Fischer-Lynch-Paterson impossibility

Failures

So far, so good—we have a distributed consensus algorithm that works in the absence of failure (the by-name algorithm). But failure is very tricky, and, perhaps shockingly, even a single stop failure makes the consensus problem impossible to solve. This is the famous Fischer-Lynch-Paterson (“FLP”) impossibility result (link).

Let’s discuss the proof. It’s interesting because the result is shocking, and because the proof highlights some of the weird kinds of operations and transformations that practical distributed systems designers must consider.

(By stop failure, we mean a server simply stops sending messages, like it crashed.)

Solid and striped configurations

The impossibility proof starts with any consensus algorithm that works in the absence of failure. We know there is such an algorithm; we wrote one. And any algorithm that works works for at most one failure must also work when there are none!

We then show that, for any such algorithm, there exists a state where, if a specific server were to fail, the rest of the system could not reliably reach consensus—even all the other servers working together cannot tell which decision is allowed.
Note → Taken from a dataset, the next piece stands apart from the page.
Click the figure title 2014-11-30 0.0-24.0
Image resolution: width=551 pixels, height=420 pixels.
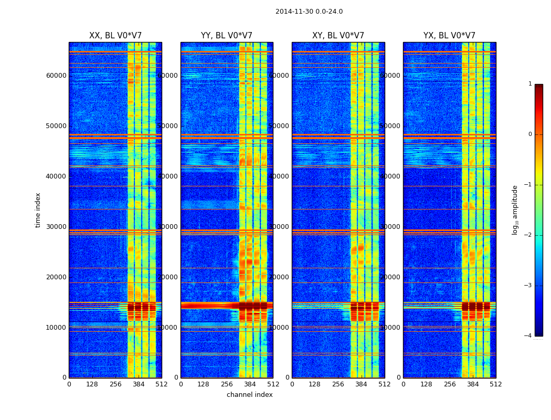point(309,12)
Consider $$\mathscr{T}$$, the set of all valid traces and trace prefixes of the failure-free algorithm. $$\mathscr{T}$$ includes all possible initial states. Divide $$\mathscr{T}$$ into three classes:

$$\RD{\mathscr{R}}$$, the solid red traces. Solid red traces can only be extended to red decisions: if $$T \in \RD{\mathscr{R}}$$ and $$T \cdot \sigma \in \mathscr{T}$$, then any message to Nancy in $$T \cdot \sigma$$ is red. Red traces have unambiguously decided for the red answer, although no server in a particular red trace may have realized that yet.
$$\BU{\mathscr{B}}$$, the solid blue traces. Solid blue traces can only be extended to blue decisions.
$$\PU{\mathscr{S}}$$, the striped traces. $$\PU{\mathscr{S}} = \mathscr{T} - \RD{\mathscr{R}} - \BU{\mathscr{B}}$$; it includes any trace that can be extended to either a red or a blue decision.

Do these trace classes all exist? We know $$\RD{\mathscr{R}}$$ is non-empty; any trace that initializes all servers to red must eventually decide red, and so must be in $$\RD{\mathscr{R}}$$. Furthermore, consensus requires that all servers decide the same color; so if $$T$$ contains any red message to Nancy, then any extension of $$T$$ is in $$\RD{\mathscr{R}}$$. Similarly, $$\BU{\mathscr{B}}$$ must be non-empty because the all-blue initialization must eventually decide blue. Does any interesting striped trace exist? Absolutely: the empty trace $$[\,]$$, which can be extended to either the all-red initialization or to the all-blue initialization.

The solid–striped boundary

Consider a trace $$T \in \mathscr{T}$$ where:

$$T$$ is striped.
Every extension $$T \cdot \textit{op}$$ is solid (either solid red or solid blue).

Some $$T$$ must exist because our algorithm terminates: every non-failing server must eventually decide. (If every striped trace had at least one striped extension, then the algorithm could avoid terminating by always choosing the striped extension.) And since $$T$$ is striped, it must have at least one extension of each color. So say $$T \cdot \RD{\textit{op}_R}$$ is solid red and $$T \cdot \BU{\textit{op}_B}$$ is solid blue.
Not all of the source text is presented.